--- begin Supplied passage ---

VI is the migration of chemical vapors from a subsurface vapor source in soil or groundwater to indoor air. VI is one example of an exposure pathway - a means by which hazardous substances can move through the environment and come into contact with people. Other examples of exposure pathways include groundwater ingestion and direct contact with contaminated soils. Volatile chemicals, including chlorinated compounds such as trichloroethene (TCE) and tetrachloroethene (PCE), are often considered constituents of concern for VI. Petroleum hydrocarbons such as benzene, toluene, ethylbenzene, and xylenes can also cause VI problems, but this occurs less frequently because these compounds readily biodegrade in soil[3][4]. Some inorganic substances such as mercury also might volatilize from the subsurface into indoor air.

Vapor Sources in a Conceptual Site Model

A conceptual site model (CSM) is a simple description of the key processes at a site and is used to support characterizations, risk assessments, remediation planning, and implementation. In general, the CSM for VI consists of vapor sources, subsurface vapor migration potential, driving forces from the subsurface into buildings, and mixing of chemicals in indoor air[5]. A simplified VI CSM is as follows (Fig. 1):

Figure 1. Key elements of vapor intrusion pathways.

Vapor sources: Two classes of vapor sources may be included in a CSM:

  • Primary releases are located immediately adjacent to former chemical release locations such as underground storage tanks, landfills, or spill sites. Primary releases that are adjacent to or within buildings, such as spills from a vapor degreaser in a shop, have a higher potential for creating a significant VI pathway.
  • Secondary vapor sources are located at a distance from chemical release locations. For example, a volatile chemical plume that has migrated through soil vapor or groundwater away from a spill site (such as a vapor degreaser). The potential for a significant VI pathway from a secondary vapor source depends on the concentrations and depth in soil vapor or groundwater, the properties of the soil underlying the building, and the locations of atypical preferential pathways for vapor migration (e.g., sewer utilities, McHugh, 2016[6]).

Vapor Migration and Driving Forces

Contaminants in groundwater can volatilize into the overlying soil. The tendency for contaminants to volatilize from groundwater to soil depends on their Henry's Law constant, which is the partitioning coefficient between water and air. Volatile compounds migrate through the air-filled porosity in soil primarily via diffusion from areas with higher vapor concentrations (such as near contaminant sources in the subsurface) to lower vapor concentrations (such as inside a building). The tendency for volatile compounds to diffuse through soil depends on their chemical and physical properties (diffusion coefficients in air and water), soil porosity, and the soil moisture content.

--- end Supplied passage ---

- [Task brief]:
Continue the vapor intrusion passage from the point where it stops.

--- begin Information shown ---

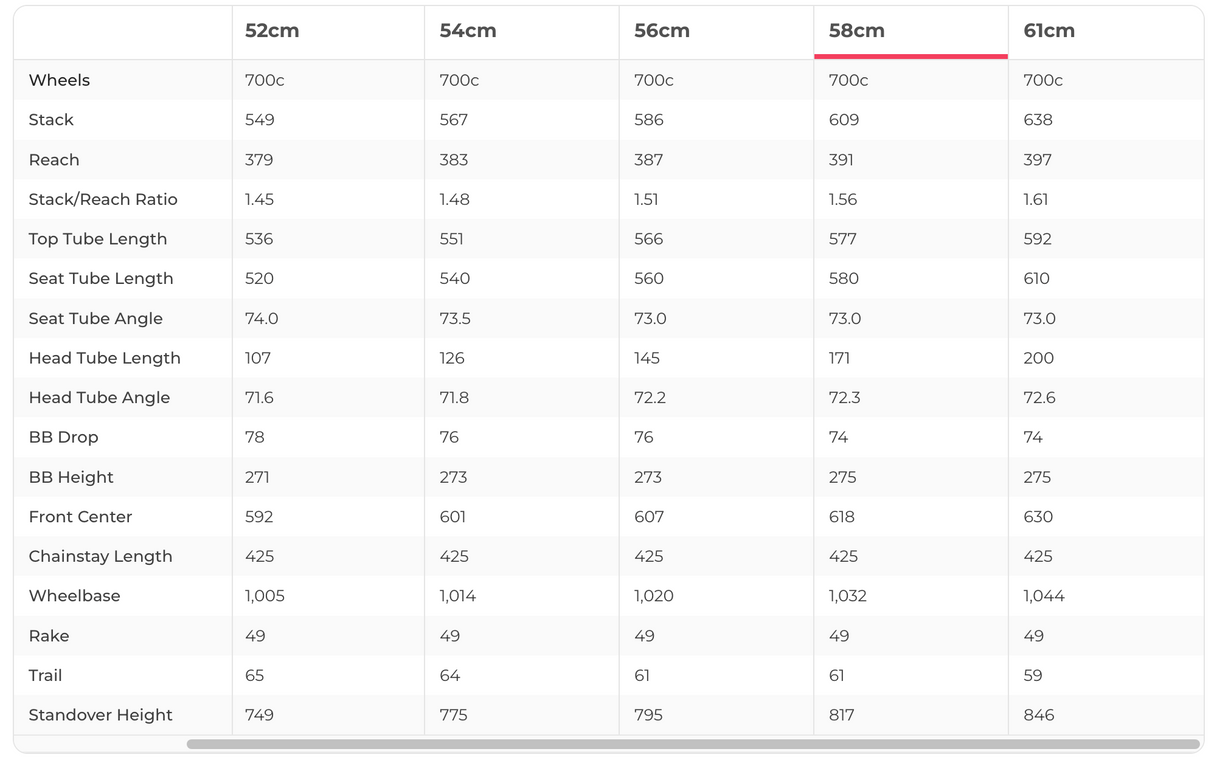Click the 61cm Trail value 59
The width and height of the screenshot is (1214, 760).
pyautogui.click(x=1033, y=676)
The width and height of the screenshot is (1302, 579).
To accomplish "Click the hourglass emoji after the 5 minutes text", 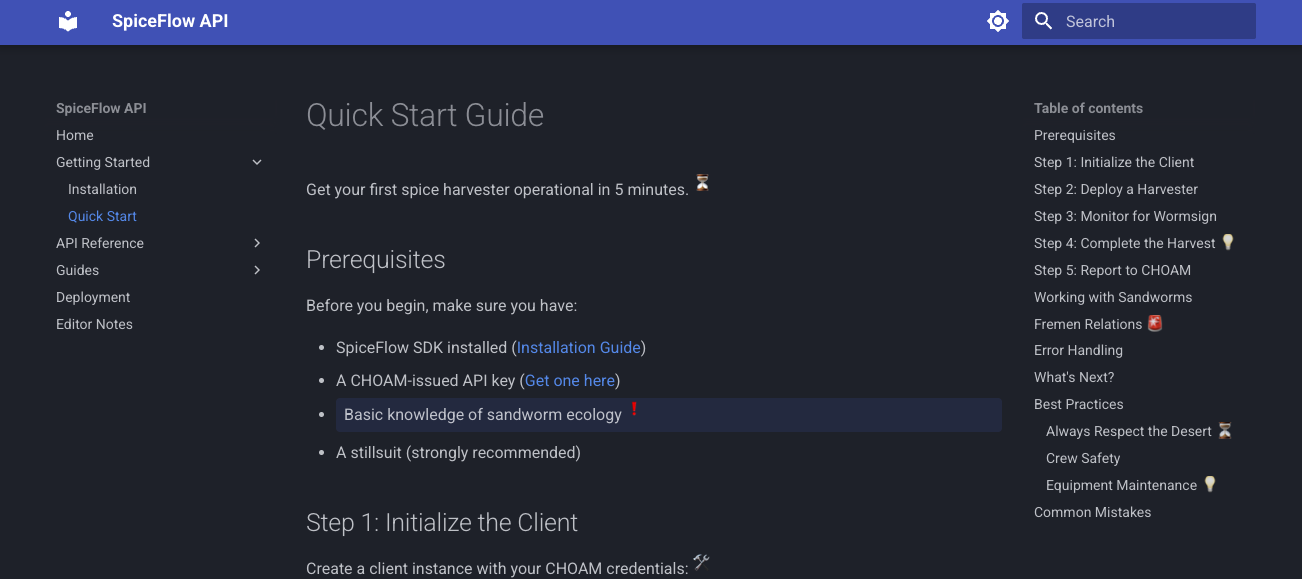I will [x=702, y=183].
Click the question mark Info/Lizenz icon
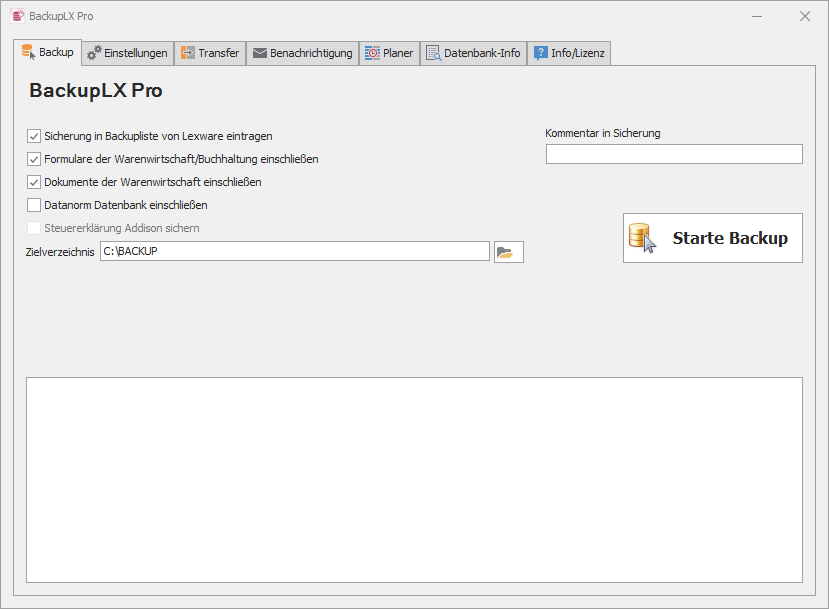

--- end Information shown ---

- [Response below]:
As volatile compounds in soil gas migrate toward the surface, they encounter the building’s zone of influence where advective air movement becomes more dominant. Advective transport occurs when there is a difference in pressure between the subsurface and indoor spaces. This pressure differential is related to factors such as the stack effect (the movement of air into and out of buildings, chimneys, flue gas stacks, or other containers, resulting from air buoyancy); operation of the heating, ventilation, and air conditioning (HVAC) system; and wind pressure on the building exterior. Even slight depressurization of a building relative to the subsurface can increase the potential for VI. Vapor entry may occur through openings in floors and walls including cracks, mortar joints, foundations gaps, plumbing penetrations, etc. Water, sewer and other utility lines can act as vapor conduits, enhancing vapor transport into buildings.

Key references that describe the vertical distribution and temporal variation of VOCs include McHugh et al., 2007[7]; USEPA, 2009[8]; Schumacher et al., 2010[9]; USEPA, 2012b[5], and the Case Studies presented below.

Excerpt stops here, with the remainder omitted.